To explore the violence of rhetoric, we must ask questions about the material and cultural grids that create and sustain cultures of sexual violence. Religion, specifically Evangelicalism, gives us one of the oldest institutions that endorses politics of rape, situating women within a patriarchal system that rhetorically normalizes sexual violence toward women by constituting their sexuality and bodies as commodities. In her study of purity culture within the United States, Sara Moslener writes, “Evangelicals have successfully deployed both cultural and nationalistic strategies to situate sexual purity as a religious and therapeutic practice not as oppositional, but as foundational to American national identity” (12). Evangelical theology and practice might appear as distinctly distant from non-religious civic life, but Evangelicalism endures within the American national identity, making its doctrines a central concern for our scholarship. Mountford asserts, “Avoidance of religious subjects, no matter how important to cultural history, has prevailed in the humanities for much of the twentieth century, and feminist scholars are no exception to this practice” (11-12). Some scholars of rhetoric certainly address a wide range of religious topics in connection to language, writing, civic discourse, and so on, but this is a relatively small sub-discipline of Rhetoric, and in distinguishing these topics as part of a separate field, Mountford’s concern regarding religious topics within humanities scholarship prevails. The avoidance of religious subjects within the larger sphere of Rhetoric as a discipline has led to a limited view of women’s subjugation, and while great strides have indeed been made to Womanize language within the field, we must continue to look to the fringes of the field in order to see those areas of exclusion that persist.

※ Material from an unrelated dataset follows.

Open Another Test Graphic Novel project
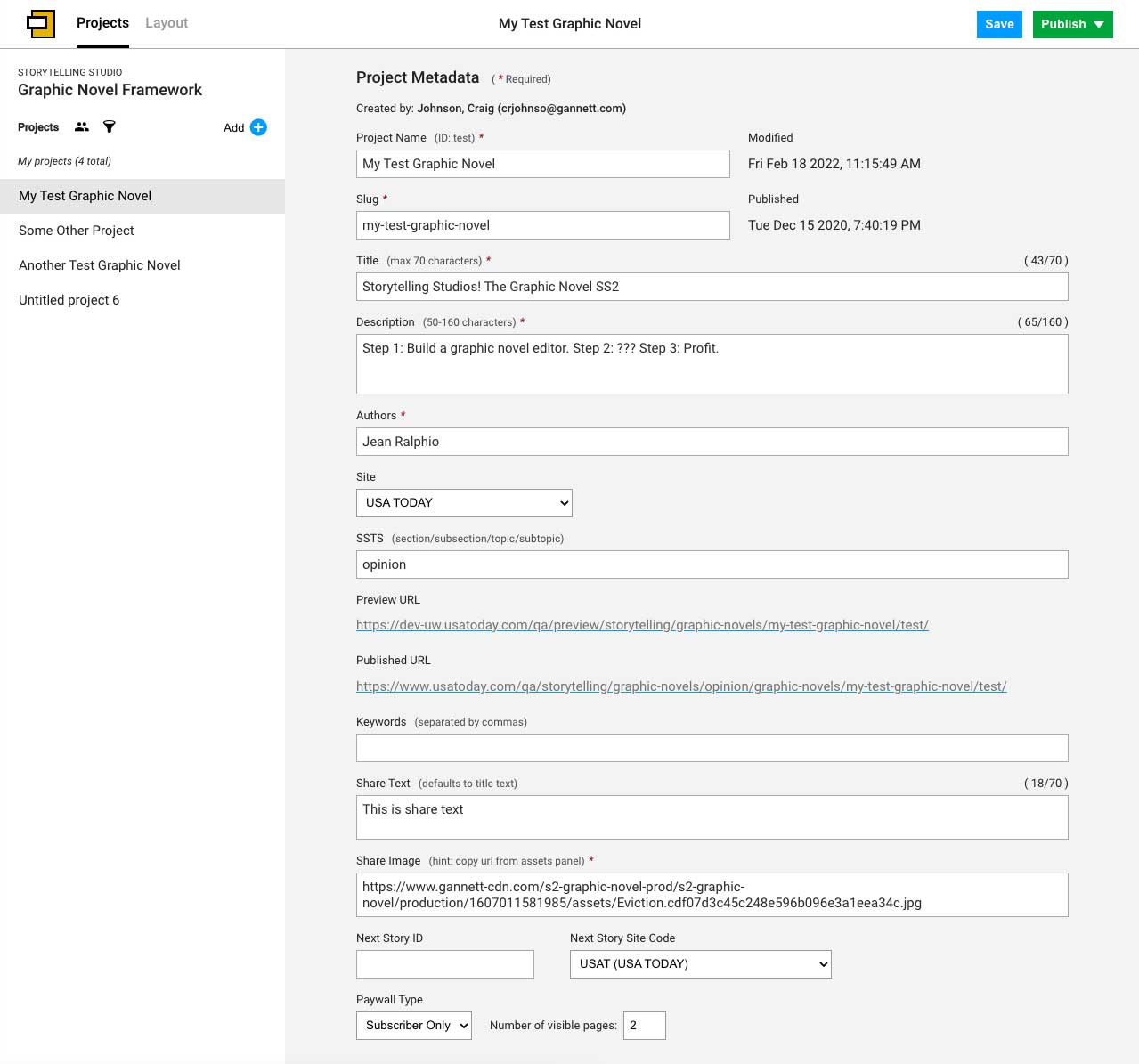 100,265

We know that women experience sexual violence at alarming rates in the United States and around the world. Rebecca Solnit writes, “We have an abundance of rape and violence against women in this country and on this Earth, though it’s almost never treated as a civil rights or human rights issue, or a crisis, or even a pattern” (21). Where does the systemic and widespread violence against women originate? A system of violence as long-lasting and culturally sustained as the sexual assault and harassment of women has a vast and nebulous network. One significant structure of the symbolic and material violence towards women manifests within the U.S. evangelical subculture. In considering this system, one important question that rhetorical scholars should be asking is “what kind of socio-cultural structures position women as rape-able (or as “vessels” of sexual violence), and what steps do we take to eradicate those structures”? Evangelical subculture exists as a system that tends to either ignore women’s voices or blame women for the sexual violence they experience. The normalization of sexual violence finds roots within what Mountford refers to as the social imaginary, the construction of culture through the use of power and language systems. In this social imaginary, rhetoric and rape are not such distant categories that they cannot be considered and reconsidered together in our attempts to upset and interrupt the masculine, logos-driven discourse.

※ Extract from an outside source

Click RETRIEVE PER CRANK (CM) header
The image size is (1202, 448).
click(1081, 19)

#MeToo and Religious Silencing

When the #MeToo movement took off in 2017, I watched my friends post those two little words in solidarity with one another. Everywhere I looked, I saw the women in my life bravely coming forward to share the unspeakable. Sexual violence, and the extent to which it touched all women, was no longer a hypothetical. Yet, there was something specific to my personal experience with sexual violence that made the words catch in my throat when I tried to speak. My Baptist background, which systematically silences and shames women for the abuse they sustain, nullified my ability to speak about the trauma of the sexual assault I experienced. Reflecting on this now, I see my silence pointing to two specific areas in which Gearhart’s indictment has been heard and perceived but not fully lived out: the site of sacred rhetorical space and the hegemonic, masculine system of meaning-making constituting religious rhetoric. So I turn to the work of Mountford and Daly to examine what the religious rhetorical space says about the violence inherent in our collective social imaginary. Religion and rhetoric are inextricably linked, and I am asking us to reflect on how these violent rhetorical structures permeate the cultural grid that determines both the material and social “place” of women within religious discourse.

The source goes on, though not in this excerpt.